In all three cases, an unprivileged PoC pod successfully wrote the [*] success marker file to the host filesystem — proving node-level code execution through the privileged kube-proxy DaemonSet.

For the complete walkthroughs (image layer analysis, build steps, deployment):

kube-proxy as a Concrete Example

This PoC uses kube-proxy as the target because it is one of the most common privileged DaemonSets in Kubernetes clusters. Three variants are provided:

  • Default (ACK / upstream): built FROM registry.k8s.io/kube-proxy:v1.35.2 (see Dockerfile)
  • EKS: built FROM public.ecr.aws/eks-distro-build-tooling/eks-distro-minimal-base-iptables:2026-03-11-1773190710.2023 (see Dockerfile.eks)
  • GKE: built FROM us-central1-artifactregistry.gcr.io/gke-release/gke-release/kube-proxy:v1.35.3-gke.1234000 (see Dockerfile.gke)
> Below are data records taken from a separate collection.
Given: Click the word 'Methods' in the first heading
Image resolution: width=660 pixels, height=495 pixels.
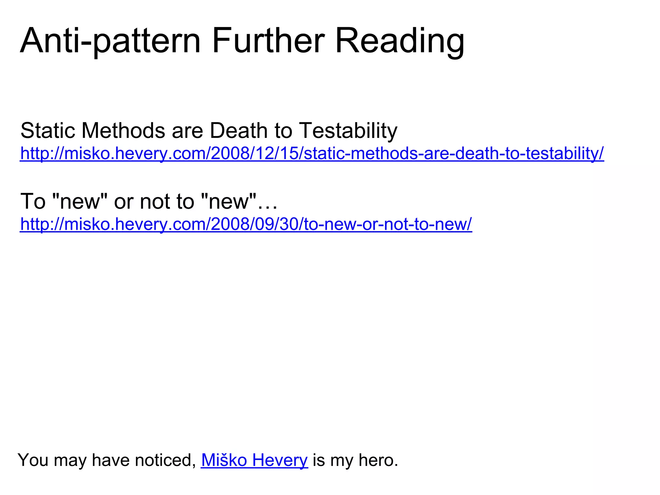Looking at the screenshot, I should click(x=123, y=131).
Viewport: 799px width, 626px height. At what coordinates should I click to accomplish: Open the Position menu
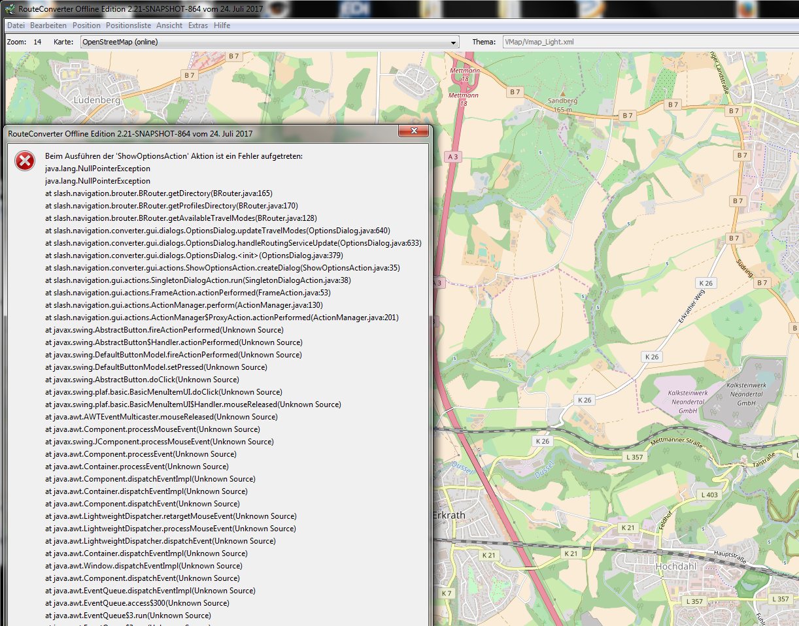point(86,25)
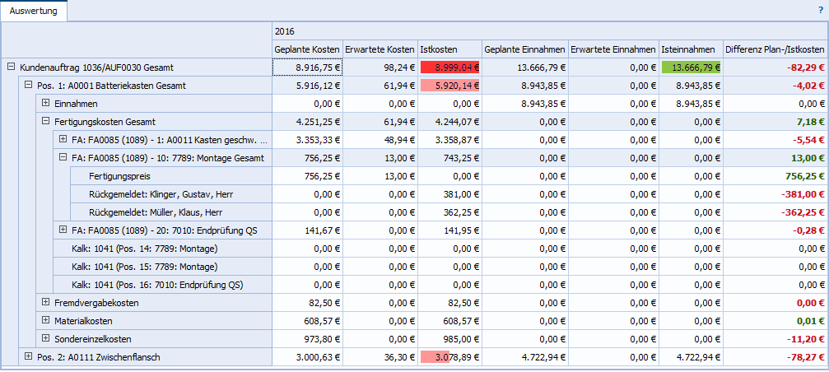Click the Geplante Kosten column header
Image resolution: width=829 pixels, height=372 pixels.
[306, 49]
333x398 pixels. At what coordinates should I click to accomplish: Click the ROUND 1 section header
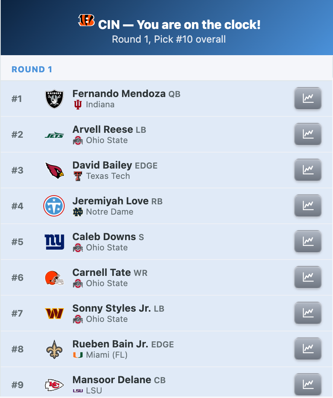[32, 69]
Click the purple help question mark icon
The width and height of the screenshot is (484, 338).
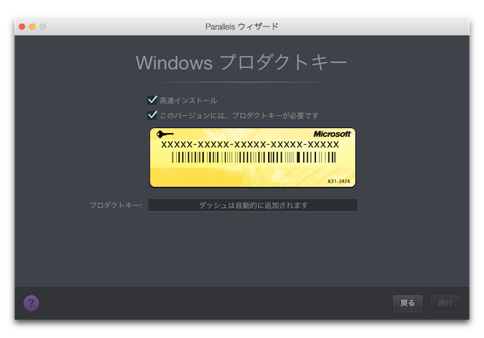pyautogui.click(x=31, y=303)
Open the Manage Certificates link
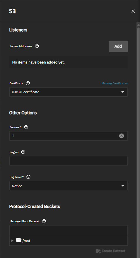 [x=115, y=83]
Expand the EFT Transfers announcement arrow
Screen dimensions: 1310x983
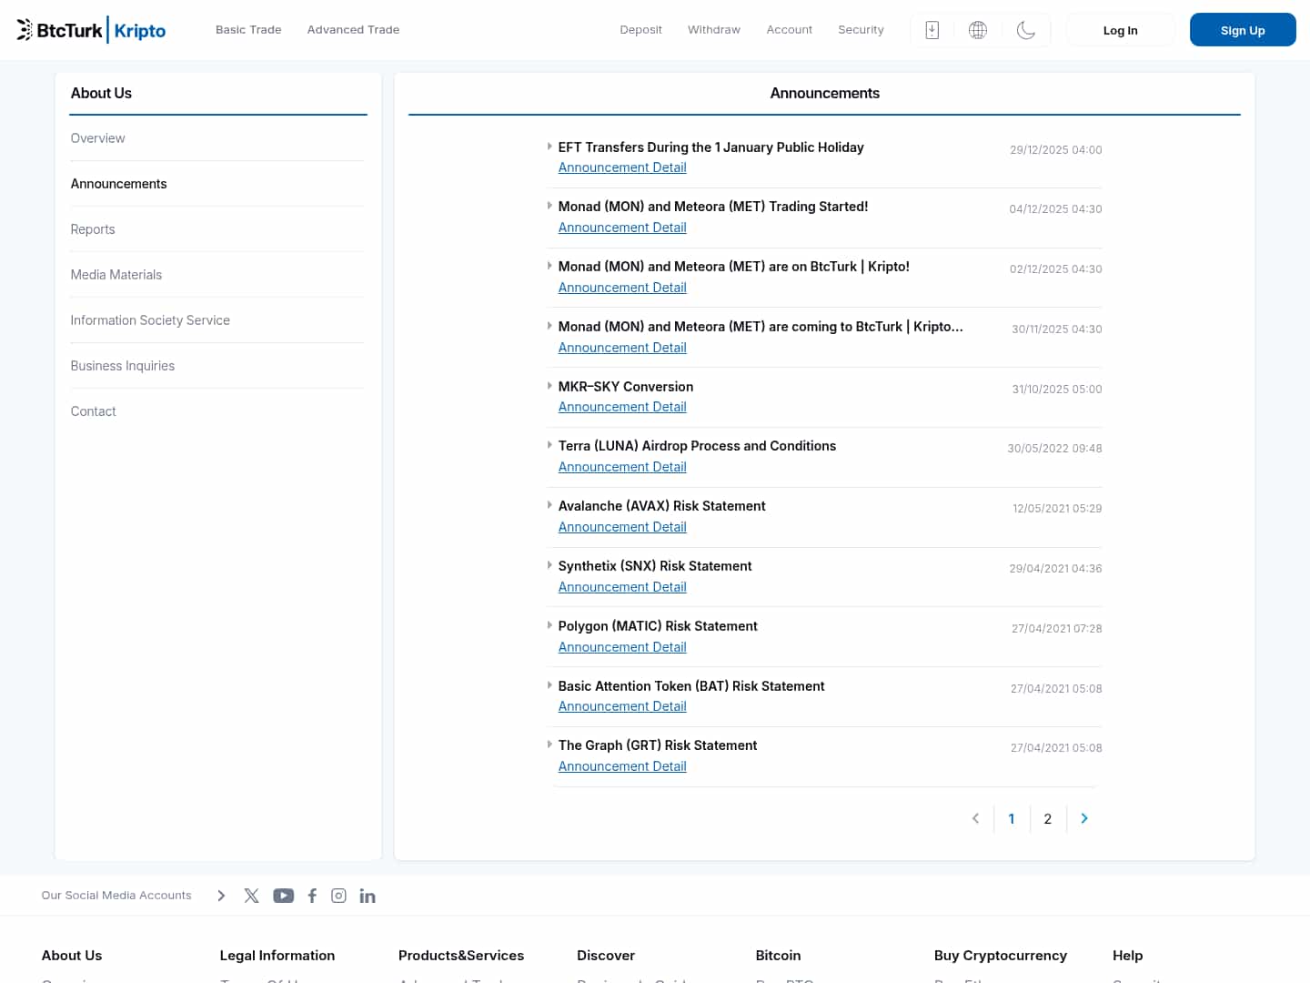click(549, 147)
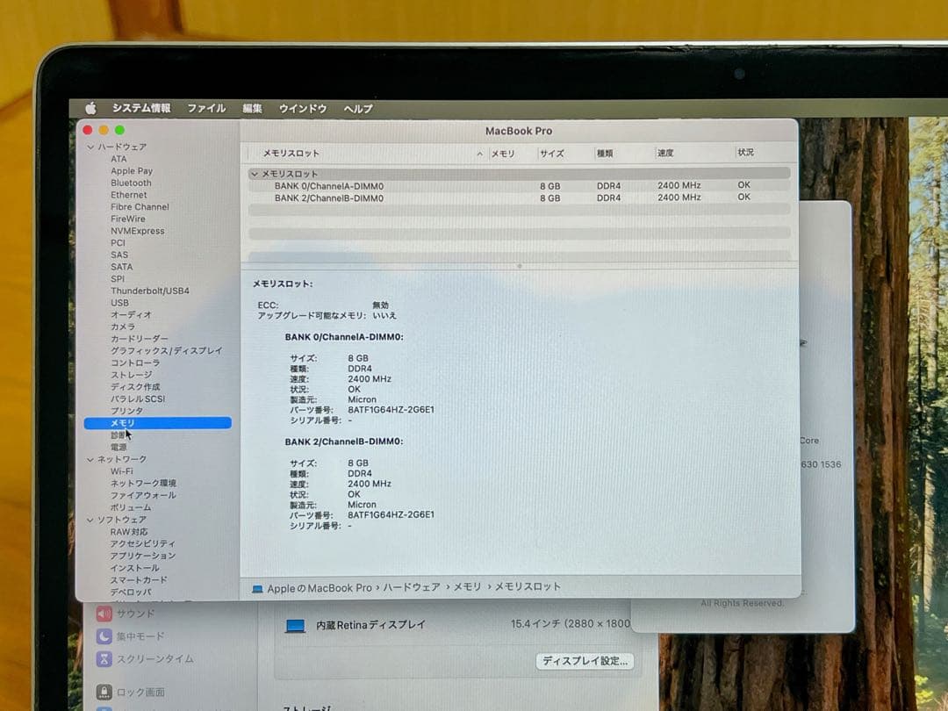This screenshot has width=948, height=711.
Task: Open the ファイル menu
Action: coord(205,108)
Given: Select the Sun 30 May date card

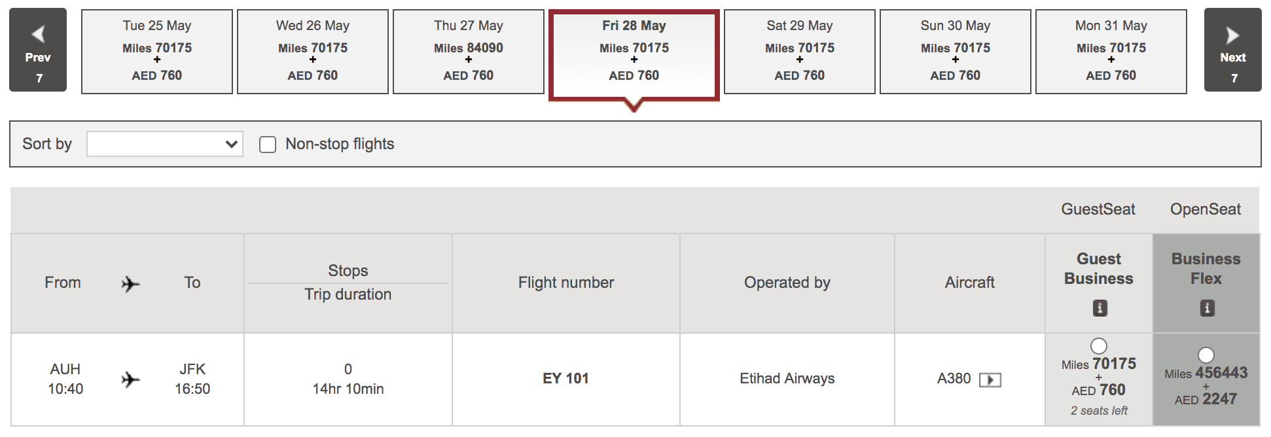Looking at the screenshot, I should point(955,50).
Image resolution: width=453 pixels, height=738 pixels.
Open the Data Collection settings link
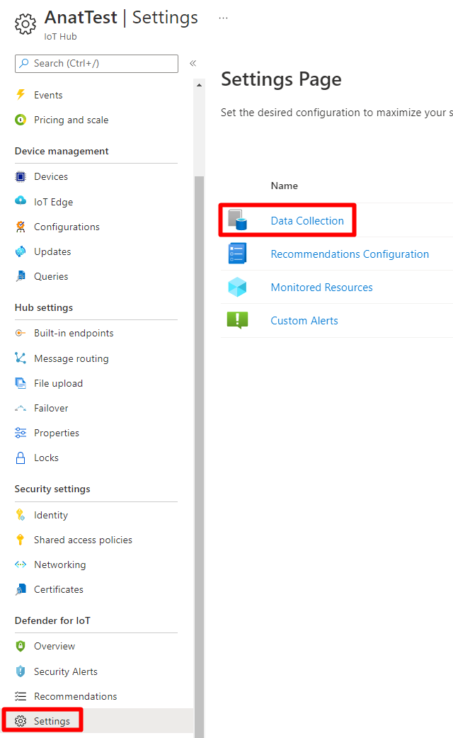307,220
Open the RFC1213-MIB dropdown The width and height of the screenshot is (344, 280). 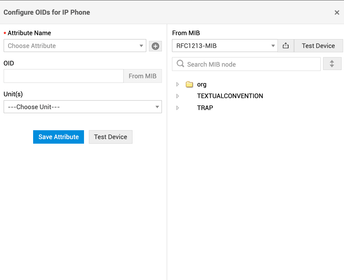click(x=225, y=46)
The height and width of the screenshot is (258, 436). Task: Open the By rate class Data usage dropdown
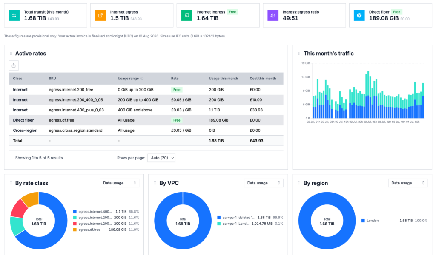[x=120, y=183]
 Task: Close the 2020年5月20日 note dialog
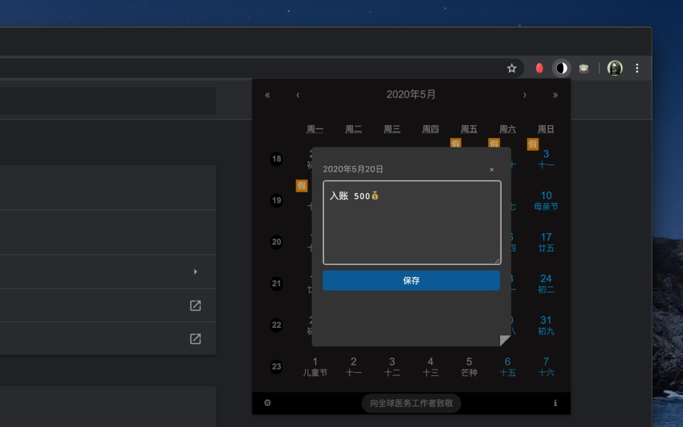(491, 170)
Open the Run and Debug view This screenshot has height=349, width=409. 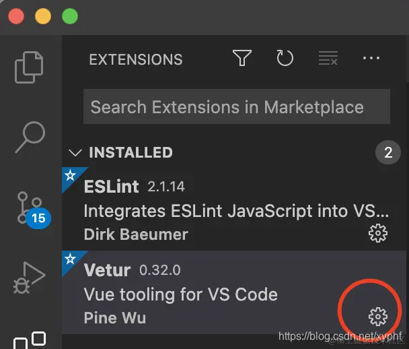tap(30, 277)
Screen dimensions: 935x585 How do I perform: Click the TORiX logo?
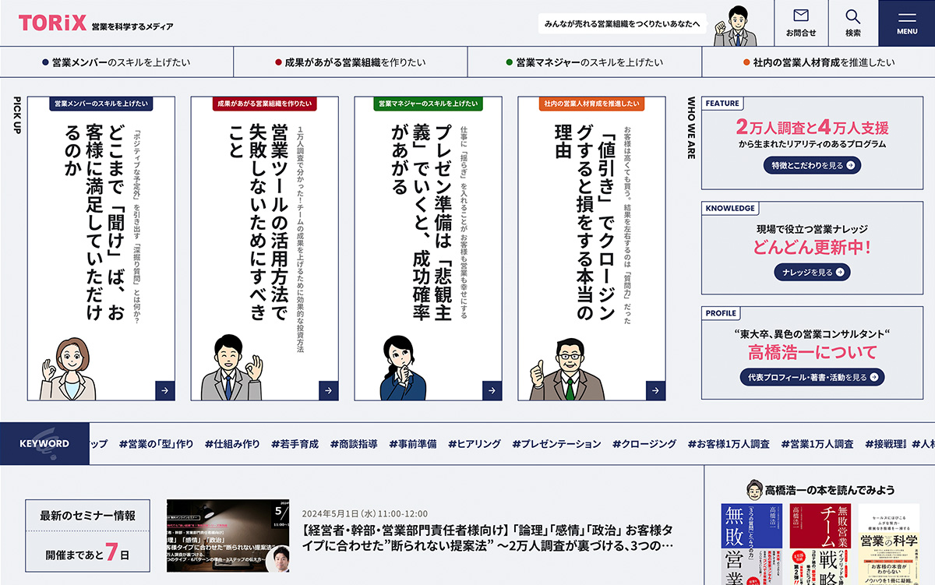click(53, 23)
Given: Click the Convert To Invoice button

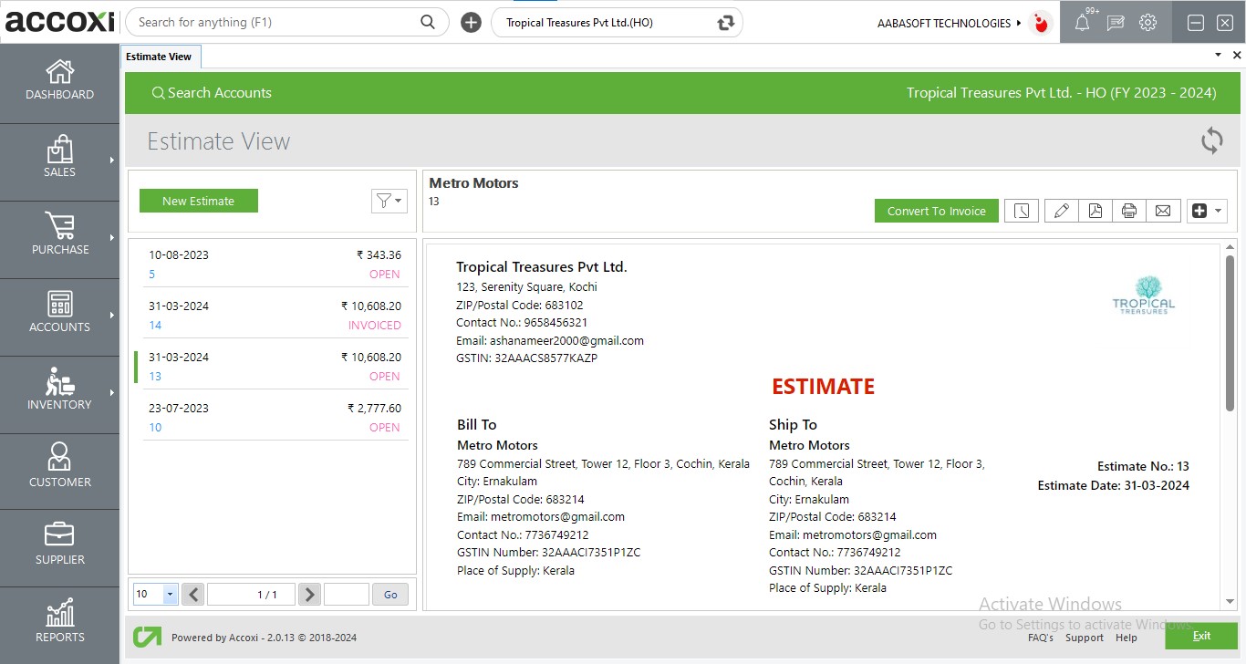Looking at the screenshot, I should click(x=936, y=211).
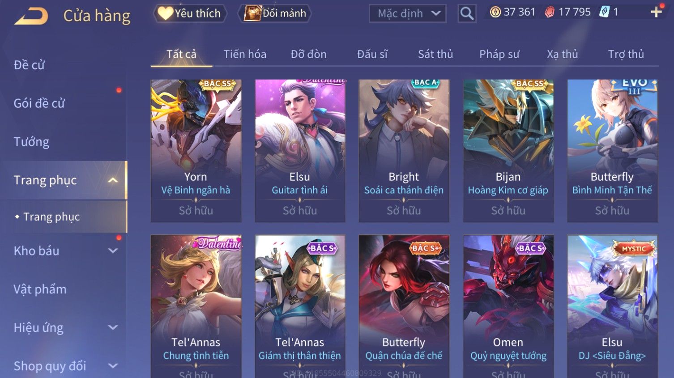Expand the Kho báu sidebar section
Image resolution: width=674 pixels, height=378 pixels.
pos(113,251)
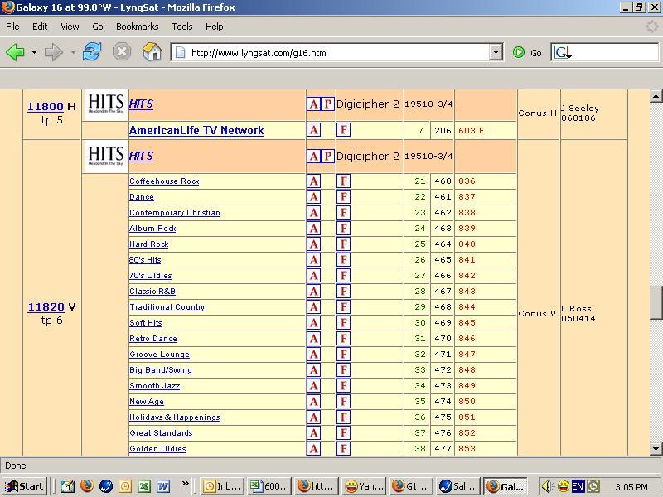Follow the 11820 transponder frequency link
The width and height of the screenshot is (663, 497).
click(46, 307)
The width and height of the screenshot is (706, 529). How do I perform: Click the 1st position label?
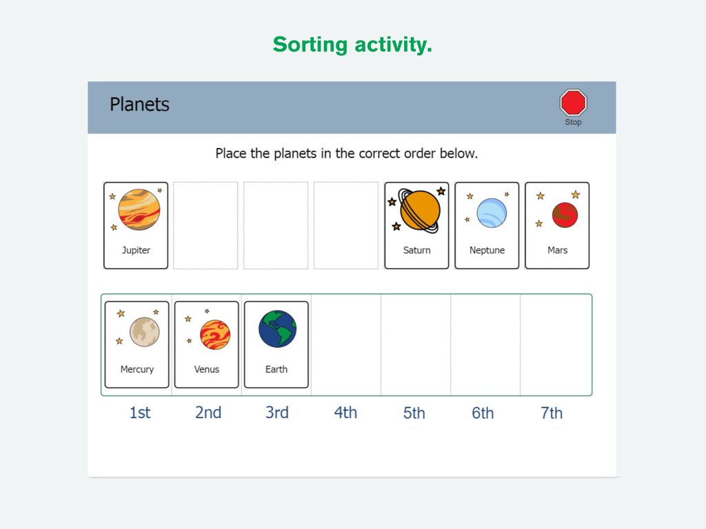(139, 413)
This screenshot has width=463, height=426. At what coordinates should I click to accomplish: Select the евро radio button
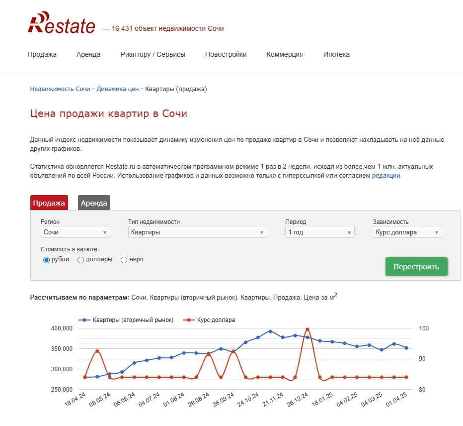[124, 260]
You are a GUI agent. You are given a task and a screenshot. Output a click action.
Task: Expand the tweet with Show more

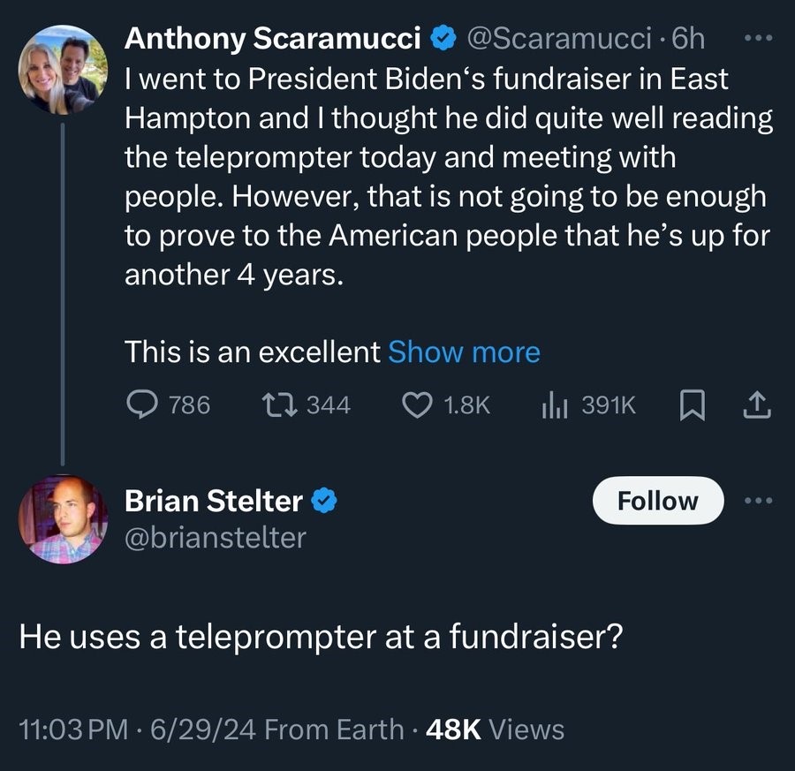point(464,351)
All variants corrupt binaries like /usr/sbin/ipset, /usr/sbin/nft, /usr/sbin/xtables-legacy-multi, and /usr/sbin/xtables-nft-multi.

Important caveats:

  • kube-proxy only invokes ipset when configured in ipvs mode. The default mode (iptables) does not use ipset. See kubernetes/enhancements#5495 for the ipvs deprecation plan.
  • Some managed Kubernetes distributions (e.g. certain cloud providers) run kube-proxy as a non-privileged container, which limits the impact of the escape.
  • The PoC targets multiple binaries (ipset, nft, xtables-legacy-multi, xtables-nft-multi) to cover different proxy modes, but whether they get invoked depends on cluster configuration.

If kube-proxy is not privileged in your cluster, the attack principle still holds — you just need to identify a different privileged DaemonSet that shares image layers with a base image you can build from.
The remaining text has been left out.